Keke Palmer turns Hermès front row into a red leather moment
Keke Palmer’s head-to-toe red leather brought a jolt of rock-star glamour to Hermès’ Los Angeles front row, where celebrity seating became part of the show.

Keke Palmer did not blend into Hermès’ Los Angeles front row. She arrived in a saturated red leather look that read less like a polite guest outfit and more like a power move, the kind that snaps a room out of its whispery luxury mood and makes everyone remember why front-row dressing still matters.
Hermès staged Women’s Fall-Winter 2026, The Second Chapter, at Hotel Bel-Air on Thursday, June 4, in a live runway presentation that leaned into atmosphere as much as clothing. The house framed the collection around chiaroscuro and contrast, pairing sculpted silhouettes with leather set against silk, satin and velvet, and punctuating the lineup with vivid jewel tones. Mati Diop was credited with the film and photography, giving the presentation an additional layer of visual authorship that matched Hermès’ increasingly cinematic approach to its seasonal story.

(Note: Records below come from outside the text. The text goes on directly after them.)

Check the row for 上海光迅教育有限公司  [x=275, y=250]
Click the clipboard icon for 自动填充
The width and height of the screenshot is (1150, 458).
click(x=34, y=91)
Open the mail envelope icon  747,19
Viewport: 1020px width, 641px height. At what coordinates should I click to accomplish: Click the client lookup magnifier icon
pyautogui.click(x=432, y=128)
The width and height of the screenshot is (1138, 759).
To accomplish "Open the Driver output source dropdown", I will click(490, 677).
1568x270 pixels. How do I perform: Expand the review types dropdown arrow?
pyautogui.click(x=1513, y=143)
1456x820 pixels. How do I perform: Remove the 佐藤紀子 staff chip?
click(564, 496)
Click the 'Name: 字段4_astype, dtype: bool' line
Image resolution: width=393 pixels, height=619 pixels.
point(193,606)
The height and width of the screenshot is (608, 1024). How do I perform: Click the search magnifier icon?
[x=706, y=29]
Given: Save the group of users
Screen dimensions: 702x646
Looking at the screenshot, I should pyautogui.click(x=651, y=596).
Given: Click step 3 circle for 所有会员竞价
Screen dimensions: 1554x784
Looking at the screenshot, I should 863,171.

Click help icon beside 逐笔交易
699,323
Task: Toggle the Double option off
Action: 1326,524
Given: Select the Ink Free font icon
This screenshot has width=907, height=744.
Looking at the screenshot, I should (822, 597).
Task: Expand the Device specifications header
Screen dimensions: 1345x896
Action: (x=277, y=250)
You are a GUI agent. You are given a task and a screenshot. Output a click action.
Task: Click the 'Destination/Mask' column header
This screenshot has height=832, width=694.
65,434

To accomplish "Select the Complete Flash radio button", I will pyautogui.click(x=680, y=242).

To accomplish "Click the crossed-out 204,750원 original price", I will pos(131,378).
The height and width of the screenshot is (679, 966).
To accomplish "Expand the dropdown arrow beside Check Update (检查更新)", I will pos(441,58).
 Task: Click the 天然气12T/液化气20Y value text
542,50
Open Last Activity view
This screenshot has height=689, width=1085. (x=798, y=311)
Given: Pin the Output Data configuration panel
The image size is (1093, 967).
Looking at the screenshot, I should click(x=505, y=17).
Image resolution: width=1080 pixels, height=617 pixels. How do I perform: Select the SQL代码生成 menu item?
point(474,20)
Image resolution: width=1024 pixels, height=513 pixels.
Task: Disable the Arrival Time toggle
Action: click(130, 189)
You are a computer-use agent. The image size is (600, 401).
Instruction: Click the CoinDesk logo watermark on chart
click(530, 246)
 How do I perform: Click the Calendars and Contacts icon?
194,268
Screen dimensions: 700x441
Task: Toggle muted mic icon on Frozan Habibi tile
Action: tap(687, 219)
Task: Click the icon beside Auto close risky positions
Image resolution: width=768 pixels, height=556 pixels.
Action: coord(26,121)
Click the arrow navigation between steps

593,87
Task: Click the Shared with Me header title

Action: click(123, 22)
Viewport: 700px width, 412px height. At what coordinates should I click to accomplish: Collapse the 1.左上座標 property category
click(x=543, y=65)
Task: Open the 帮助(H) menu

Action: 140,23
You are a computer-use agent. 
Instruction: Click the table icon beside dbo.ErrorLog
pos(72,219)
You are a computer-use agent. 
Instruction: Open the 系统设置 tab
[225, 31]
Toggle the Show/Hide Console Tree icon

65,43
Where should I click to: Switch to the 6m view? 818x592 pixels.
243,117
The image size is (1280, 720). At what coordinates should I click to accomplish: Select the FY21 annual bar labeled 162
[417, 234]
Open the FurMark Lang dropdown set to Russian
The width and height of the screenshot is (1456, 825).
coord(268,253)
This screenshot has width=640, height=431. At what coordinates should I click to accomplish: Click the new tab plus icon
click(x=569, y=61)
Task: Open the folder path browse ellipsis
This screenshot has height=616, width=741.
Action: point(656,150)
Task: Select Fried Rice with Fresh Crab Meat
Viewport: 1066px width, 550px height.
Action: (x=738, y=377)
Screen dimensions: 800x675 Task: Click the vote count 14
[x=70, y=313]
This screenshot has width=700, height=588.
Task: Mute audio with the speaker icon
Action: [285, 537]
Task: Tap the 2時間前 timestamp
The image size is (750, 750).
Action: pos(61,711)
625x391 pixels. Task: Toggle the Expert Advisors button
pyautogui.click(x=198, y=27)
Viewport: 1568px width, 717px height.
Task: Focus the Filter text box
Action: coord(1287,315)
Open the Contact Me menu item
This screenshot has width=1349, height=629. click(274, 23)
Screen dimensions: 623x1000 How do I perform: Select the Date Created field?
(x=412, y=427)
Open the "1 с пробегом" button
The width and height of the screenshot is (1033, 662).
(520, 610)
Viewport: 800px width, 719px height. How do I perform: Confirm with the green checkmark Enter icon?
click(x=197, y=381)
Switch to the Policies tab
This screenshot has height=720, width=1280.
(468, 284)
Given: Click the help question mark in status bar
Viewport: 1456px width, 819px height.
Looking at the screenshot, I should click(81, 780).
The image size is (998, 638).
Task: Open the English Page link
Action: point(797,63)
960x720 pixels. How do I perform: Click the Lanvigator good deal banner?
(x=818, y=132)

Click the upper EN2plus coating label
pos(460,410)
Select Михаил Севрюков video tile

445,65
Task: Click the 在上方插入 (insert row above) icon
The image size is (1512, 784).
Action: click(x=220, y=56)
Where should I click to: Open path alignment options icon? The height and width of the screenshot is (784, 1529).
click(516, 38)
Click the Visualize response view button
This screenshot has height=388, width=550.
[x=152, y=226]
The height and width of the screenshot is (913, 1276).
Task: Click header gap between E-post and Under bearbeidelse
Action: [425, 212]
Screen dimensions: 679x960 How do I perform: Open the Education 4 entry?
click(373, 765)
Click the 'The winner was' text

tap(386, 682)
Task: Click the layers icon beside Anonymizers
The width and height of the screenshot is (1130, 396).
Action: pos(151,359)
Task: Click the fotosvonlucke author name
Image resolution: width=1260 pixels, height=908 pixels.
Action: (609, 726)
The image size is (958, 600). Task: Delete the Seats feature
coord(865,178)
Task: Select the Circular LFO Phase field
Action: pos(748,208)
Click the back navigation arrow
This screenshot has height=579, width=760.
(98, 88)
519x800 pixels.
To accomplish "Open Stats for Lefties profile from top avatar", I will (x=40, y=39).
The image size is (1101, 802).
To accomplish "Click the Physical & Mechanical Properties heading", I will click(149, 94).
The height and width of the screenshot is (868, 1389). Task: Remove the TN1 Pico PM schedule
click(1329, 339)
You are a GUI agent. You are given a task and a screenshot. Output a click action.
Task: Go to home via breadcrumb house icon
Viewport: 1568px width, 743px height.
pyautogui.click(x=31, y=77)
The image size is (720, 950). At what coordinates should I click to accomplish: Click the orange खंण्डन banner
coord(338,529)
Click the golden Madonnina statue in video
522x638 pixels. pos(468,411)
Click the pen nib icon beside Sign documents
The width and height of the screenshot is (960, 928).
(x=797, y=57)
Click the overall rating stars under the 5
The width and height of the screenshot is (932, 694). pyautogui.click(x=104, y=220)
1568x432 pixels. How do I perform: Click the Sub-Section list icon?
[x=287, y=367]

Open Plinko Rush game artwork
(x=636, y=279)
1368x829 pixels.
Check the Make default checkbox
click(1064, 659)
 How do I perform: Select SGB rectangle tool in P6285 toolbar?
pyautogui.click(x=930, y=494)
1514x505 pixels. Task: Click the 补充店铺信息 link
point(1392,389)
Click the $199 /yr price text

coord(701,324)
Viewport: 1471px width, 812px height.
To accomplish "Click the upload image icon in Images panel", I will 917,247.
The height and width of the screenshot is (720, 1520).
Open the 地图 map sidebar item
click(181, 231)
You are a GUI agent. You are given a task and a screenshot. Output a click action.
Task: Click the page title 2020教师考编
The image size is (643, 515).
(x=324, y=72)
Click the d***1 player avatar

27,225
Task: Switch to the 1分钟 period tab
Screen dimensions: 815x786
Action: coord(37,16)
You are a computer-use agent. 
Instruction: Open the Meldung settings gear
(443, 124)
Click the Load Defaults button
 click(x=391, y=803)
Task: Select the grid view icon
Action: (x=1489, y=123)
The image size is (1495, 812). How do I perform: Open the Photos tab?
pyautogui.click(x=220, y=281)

Against that backdrop, Palmer’s outfit landed with deliberate force. Coverage described it as a monochromatic red leather set, with a plunging corset-style top held together by a single string and matching slacks. The styling pushed the look beyond simple color drama: braids were swept into a top knot or half-updo, and a French manicure kept the finish sharp rather than messy. It was polished, but not softened. The attitude was pure edge.

That tension is exactly why the look matters now. Hermès has been building Chapter Two as a recurring runway strategy, and WWD noted that Los Angeles was the third iteration after earlier presentations in New York and Shanghai. The brand is no longer treating the show as a single-city event so much as a traveling narrative, one that uses location, casting and celebrity front rows to deepen the message. Palmer, seated with Miley Cyrus, Kerry Washington and Natasha Lyonne, became part of that message.
The social energy around the front row only sharpened the effect. Videos from the event showed Cyrus, Palmer and Washington greeting one another loudly, a flash of camaraderie that made the seating chart feel as styled as the clothes themselves. In a season where luxury can often drift toward quietness, Palmer’s red leather insisted on volume. It suggested that bold leather is not just back as spectacle, but back as a serious statement category, the kind of look that can still command attention before a single model steps onto the runway.